- Original author: João Moura
- Developers: CrewAI Inc. and contributors
- Release: December 4, 2023; 2 years ago
- Stable release: 1.15.22 / September 16, 2026; 7 days ago
- Written in: Python
- Type: Software framework for AI agents
- License: MIT License
- Website: crewai.com
- Repository: github.com/crewAIInc/crewAI

= CrewAI =

Open-source artificial intelligence agent framework

CrewAI is an open-source software framework and platform for building AI agents and multi-agent systems. Written primarily in Python, it is used to define artificial-intelligence agents, assign tasks to them, and coordinate their work through agent teams and workflows. The framework is associated with CrewAI Inc., a startup developing enterprise tools for automating business workflows with large language model-based agents.

== History ==
CrewAI was first released on the Python Package Index in December 2023. The project was created by João Moura and later developed by CrewAI Inc. and open-source contributors.

In October 2024, TechCrunch reported that CrewAI had raised $18 million across seed and Series A funding rounds from investors including Boldstart Ventures, Craft Ventures, Earl Grey Capital, and Insight Partners. The report also stated that Andrew Ng and HubSpot co-founder Dharmesh Shah had invested in the company. SiliconANGLE described the company as the developer of an open-source framework for building artificial-intelligence agents and reported that the funding consisted of a seed round led by Boldstart Ventures and a Series A led by Insight Partners.

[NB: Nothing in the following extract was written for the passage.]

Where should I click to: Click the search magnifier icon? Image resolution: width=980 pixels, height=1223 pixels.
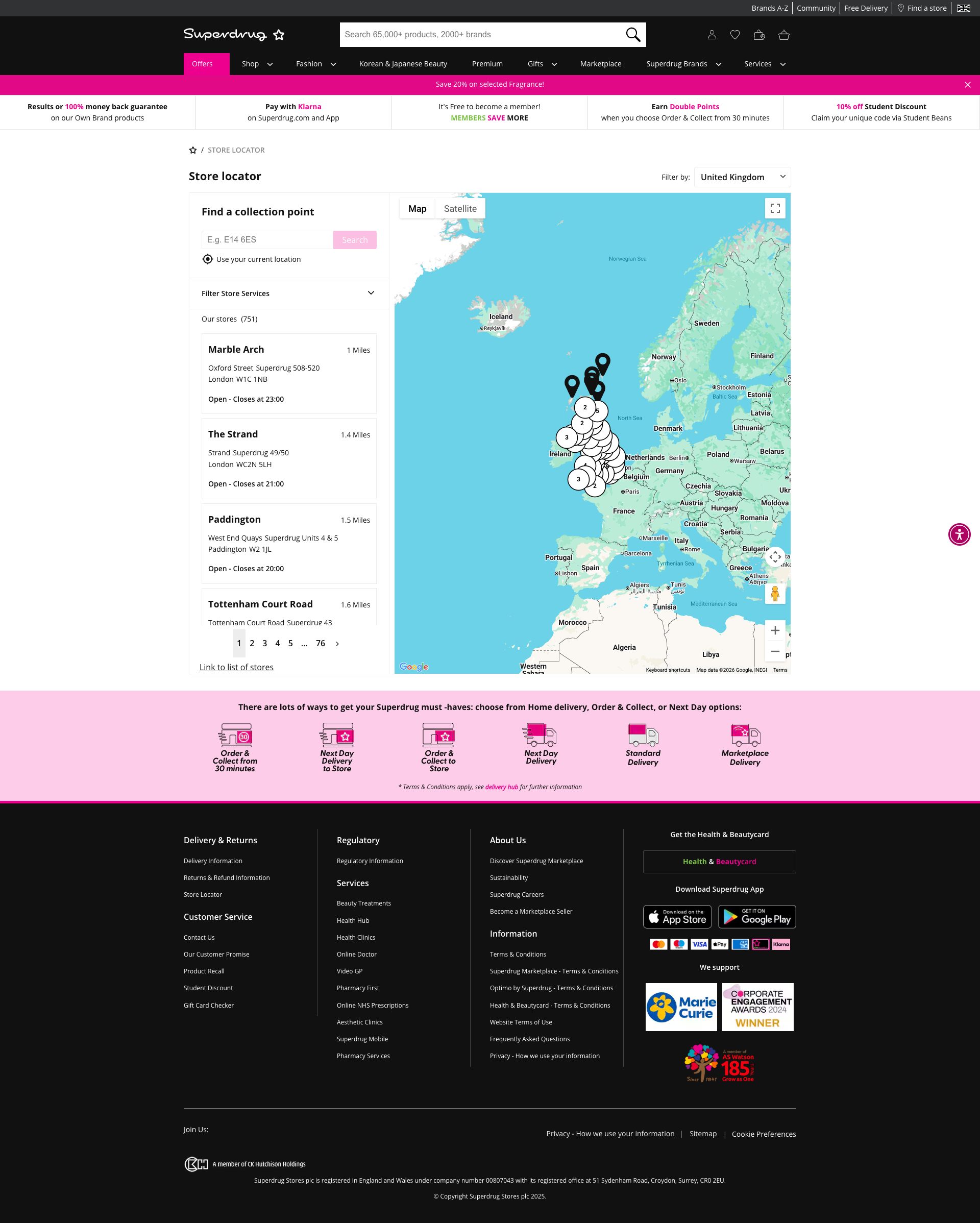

By late 2024, CrewAI had introduced commercial enterprise products built on top of its open-source components. TechCrunch reported that the company's enterprise offering added access controls, analytics, support, and templates for workflow automation.

== Features ==
CrewAI is designed around groups of agents, sometimes called "crews", that can be assigned roles, goals, and tasks. The framework supports agent collaboration, task delegation, tool use, memory, and knowledge sources for retrieval-augmented generation workflows. The project describes two main building blocks: "Crews", which are used for autonomous agent collaboration, and "Flows", which are used for more controlled event-driven workflows.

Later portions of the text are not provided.